What will an intersectional analysis of racial, ethnic, and gender disparities in the otolaryngology–head and neck surgery (OHNS) Match reveal about multiple forms of discrimination?
Explore This IssueOctober 2023
White men have a persistent advantage, while several racial, ethnic, and gender minorities are disadvantaged in the OHNS Match.

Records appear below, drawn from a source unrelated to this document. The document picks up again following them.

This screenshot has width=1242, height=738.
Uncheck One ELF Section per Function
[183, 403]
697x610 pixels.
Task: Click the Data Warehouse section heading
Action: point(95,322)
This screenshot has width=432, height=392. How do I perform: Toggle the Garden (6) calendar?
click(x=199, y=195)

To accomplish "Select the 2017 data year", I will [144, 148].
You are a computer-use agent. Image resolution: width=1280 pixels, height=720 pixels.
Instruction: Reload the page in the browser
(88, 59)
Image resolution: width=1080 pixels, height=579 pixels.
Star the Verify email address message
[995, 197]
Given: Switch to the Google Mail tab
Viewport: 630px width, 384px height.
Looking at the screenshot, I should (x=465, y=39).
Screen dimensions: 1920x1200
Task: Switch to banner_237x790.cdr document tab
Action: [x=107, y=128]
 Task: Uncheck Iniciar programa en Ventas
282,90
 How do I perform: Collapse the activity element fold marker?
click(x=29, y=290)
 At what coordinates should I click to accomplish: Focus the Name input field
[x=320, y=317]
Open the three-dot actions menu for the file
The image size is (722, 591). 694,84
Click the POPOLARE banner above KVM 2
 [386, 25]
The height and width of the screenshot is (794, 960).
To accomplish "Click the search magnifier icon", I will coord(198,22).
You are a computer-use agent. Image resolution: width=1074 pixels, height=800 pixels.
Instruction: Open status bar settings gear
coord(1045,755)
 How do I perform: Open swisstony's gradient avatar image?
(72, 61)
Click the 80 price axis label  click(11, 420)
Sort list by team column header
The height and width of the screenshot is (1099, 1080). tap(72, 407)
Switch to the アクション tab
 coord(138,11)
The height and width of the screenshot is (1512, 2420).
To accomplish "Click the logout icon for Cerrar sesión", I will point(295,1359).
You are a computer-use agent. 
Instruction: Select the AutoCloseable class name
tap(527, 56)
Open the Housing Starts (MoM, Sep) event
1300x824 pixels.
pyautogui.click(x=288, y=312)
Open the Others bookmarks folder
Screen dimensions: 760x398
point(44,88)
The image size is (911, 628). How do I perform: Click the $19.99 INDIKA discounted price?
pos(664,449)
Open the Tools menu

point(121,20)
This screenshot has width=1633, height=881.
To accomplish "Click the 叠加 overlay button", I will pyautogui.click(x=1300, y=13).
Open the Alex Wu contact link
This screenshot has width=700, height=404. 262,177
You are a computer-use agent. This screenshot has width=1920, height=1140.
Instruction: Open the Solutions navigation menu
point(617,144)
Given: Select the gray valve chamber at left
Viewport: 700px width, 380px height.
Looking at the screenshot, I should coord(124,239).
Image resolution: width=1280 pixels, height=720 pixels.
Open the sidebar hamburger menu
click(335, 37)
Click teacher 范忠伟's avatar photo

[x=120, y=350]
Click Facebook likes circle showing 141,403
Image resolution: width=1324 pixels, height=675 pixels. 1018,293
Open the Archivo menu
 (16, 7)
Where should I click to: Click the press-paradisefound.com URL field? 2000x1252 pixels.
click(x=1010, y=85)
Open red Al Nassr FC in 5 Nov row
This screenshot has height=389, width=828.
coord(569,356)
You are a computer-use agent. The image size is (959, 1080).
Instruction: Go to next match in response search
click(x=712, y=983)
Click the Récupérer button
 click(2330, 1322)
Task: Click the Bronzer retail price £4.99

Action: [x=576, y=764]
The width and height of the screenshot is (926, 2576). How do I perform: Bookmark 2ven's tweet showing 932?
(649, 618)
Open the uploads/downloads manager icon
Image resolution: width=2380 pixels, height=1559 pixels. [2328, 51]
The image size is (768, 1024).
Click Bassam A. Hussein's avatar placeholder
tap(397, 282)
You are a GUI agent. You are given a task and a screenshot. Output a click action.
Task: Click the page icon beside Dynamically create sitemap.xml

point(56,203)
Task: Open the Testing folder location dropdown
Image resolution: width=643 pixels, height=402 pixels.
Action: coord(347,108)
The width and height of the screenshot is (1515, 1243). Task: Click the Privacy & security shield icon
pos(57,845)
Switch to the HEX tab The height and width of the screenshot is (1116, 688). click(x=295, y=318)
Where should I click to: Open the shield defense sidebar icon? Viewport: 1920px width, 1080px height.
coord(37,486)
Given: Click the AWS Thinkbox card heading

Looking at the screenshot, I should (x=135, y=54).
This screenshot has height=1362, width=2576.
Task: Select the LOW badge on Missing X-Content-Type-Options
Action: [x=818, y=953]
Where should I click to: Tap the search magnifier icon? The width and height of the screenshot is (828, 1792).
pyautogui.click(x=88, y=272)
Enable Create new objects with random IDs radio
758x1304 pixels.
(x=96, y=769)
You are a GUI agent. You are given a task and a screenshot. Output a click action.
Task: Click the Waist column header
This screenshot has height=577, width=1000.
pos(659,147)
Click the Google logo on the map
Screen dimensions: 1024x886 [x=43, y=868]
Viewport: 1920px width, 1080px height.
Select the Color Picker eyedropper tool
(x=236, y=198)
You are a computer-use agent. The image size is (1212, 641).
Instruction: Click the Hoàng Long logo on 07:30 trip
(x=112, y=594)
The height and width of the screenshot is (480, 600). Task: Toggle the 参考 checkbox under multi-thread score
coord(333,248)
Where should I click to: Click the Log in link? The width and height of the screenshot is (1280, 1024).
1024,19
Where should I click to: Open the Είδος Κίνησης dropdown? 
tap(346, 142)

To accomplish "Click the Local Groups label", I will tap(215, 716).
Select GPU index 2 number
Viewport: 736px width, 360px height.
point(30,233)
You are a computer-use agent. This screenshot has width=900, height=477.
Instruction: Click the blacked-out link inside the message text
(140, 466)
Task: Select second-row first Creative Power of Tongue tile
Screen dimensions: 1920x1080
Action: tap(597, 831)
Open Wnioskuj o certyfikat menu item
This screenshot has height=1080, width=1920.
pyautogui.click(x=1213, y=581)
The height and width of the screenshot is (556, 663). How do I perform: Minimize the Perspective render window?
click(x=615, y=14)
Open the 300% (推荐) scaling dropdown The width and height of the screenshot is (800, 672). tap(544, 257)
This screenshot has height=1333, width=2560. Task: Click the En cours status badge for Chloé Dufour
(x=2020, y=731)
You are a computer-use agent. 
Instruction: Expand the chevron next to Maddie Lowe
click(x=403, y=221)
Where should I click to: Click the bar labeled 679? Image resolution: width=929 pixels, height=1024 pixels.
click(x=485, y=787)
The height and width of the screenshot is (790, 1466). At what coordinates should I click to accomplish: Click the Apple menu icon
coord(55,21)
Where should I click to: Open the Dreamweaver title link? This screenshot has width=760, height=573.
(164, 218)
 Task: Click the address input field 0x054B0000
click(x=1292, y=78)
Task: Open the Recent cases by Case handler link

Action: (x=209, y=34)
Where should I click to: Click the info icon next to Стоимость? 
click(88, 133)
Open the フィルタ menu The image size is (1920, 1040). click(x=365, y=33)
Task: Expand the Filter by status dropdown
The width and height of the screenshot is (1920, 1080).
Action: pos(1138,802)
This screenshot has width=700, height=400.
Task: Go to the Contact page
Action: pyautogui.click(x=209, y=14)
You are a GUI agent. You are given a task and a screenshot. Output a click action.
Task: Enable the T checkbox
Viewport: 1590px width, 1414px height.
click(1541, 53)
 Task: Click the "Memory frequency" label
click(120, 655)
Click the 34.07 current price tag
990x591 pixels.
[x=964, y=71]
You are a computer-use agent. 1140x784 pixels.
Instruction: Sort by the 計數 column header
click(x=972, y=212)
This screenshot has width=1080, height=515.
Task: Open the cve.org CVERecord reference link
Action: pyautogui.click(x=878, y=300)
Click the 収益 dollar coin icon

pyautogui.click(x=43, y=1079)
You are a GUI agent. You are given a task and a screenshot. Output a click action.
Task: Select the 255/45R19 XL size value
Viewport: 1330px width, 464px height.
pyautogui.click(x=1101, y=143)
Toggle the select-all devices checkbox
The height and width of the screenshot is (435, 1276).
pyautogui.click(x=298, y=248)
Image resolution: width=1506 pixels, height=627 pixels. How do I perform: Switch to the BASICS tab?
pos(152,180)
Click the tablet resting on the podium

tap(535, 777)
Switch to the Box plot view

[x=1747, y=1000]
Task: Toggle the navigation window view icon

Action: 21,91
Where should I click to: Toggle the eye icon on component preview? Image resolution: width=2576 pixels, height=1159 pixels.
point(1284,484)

BACKGROUND: Racial, ethnic, and gender disparities in the OHNS Match have been described individually, but these facets of identity are intersectional and have a combined effect. Despite the importance of diversity in the healthcare workforce, there is a paucity of intersectional analysis in OHNS literature.
STUDY DESIGN: Data study.
SETTING: Department of Otolaryngology–Head and Neck Surgery, University of Washington School of Medicine, Seattle, Wash.
SYNOPSIS: Researchers evaluated data from otolaryngology applicants and corresponding otolaryngology residents from 2013 to 2019. Applicants and residents were separated by gender, and gender groups were separated into racial and ethnic groups. Findings showed that White men were matched at a higher rate than other racial, ethnic, and gender groups who applied and matched to OHNS, as were White women. White men represented 37.5% of the applicant pool and an increased 41.7% proportion of the corresponding resident pool. Female applicants of all races/ethnicities represented 34.4% of the applicant pool and 35.4% of the matched resident pool. Hispanic, Latino, or men of Spanish origin represented 2.8% of the applicant pool and 2.0% of the resident pool. The study did not find significant proportion differences for several underrepresented races, ethnicities, or genders in the medicine groups, possibly due to small sample sizes. Authors noted that longitudinal individual-level data would be required to better understand and intervene in the bottlenecks in the pipeline to diversify the OHNS workforce. Study limitations included use of limited data sets.
CITATION: Konuthula N, Epstein S, Wang X, et al. Intersectionality of race, ethnicity, and gender in the otolaryngology match from 2013 to 2019. Laryngoscope. 2023;133:2558–2563.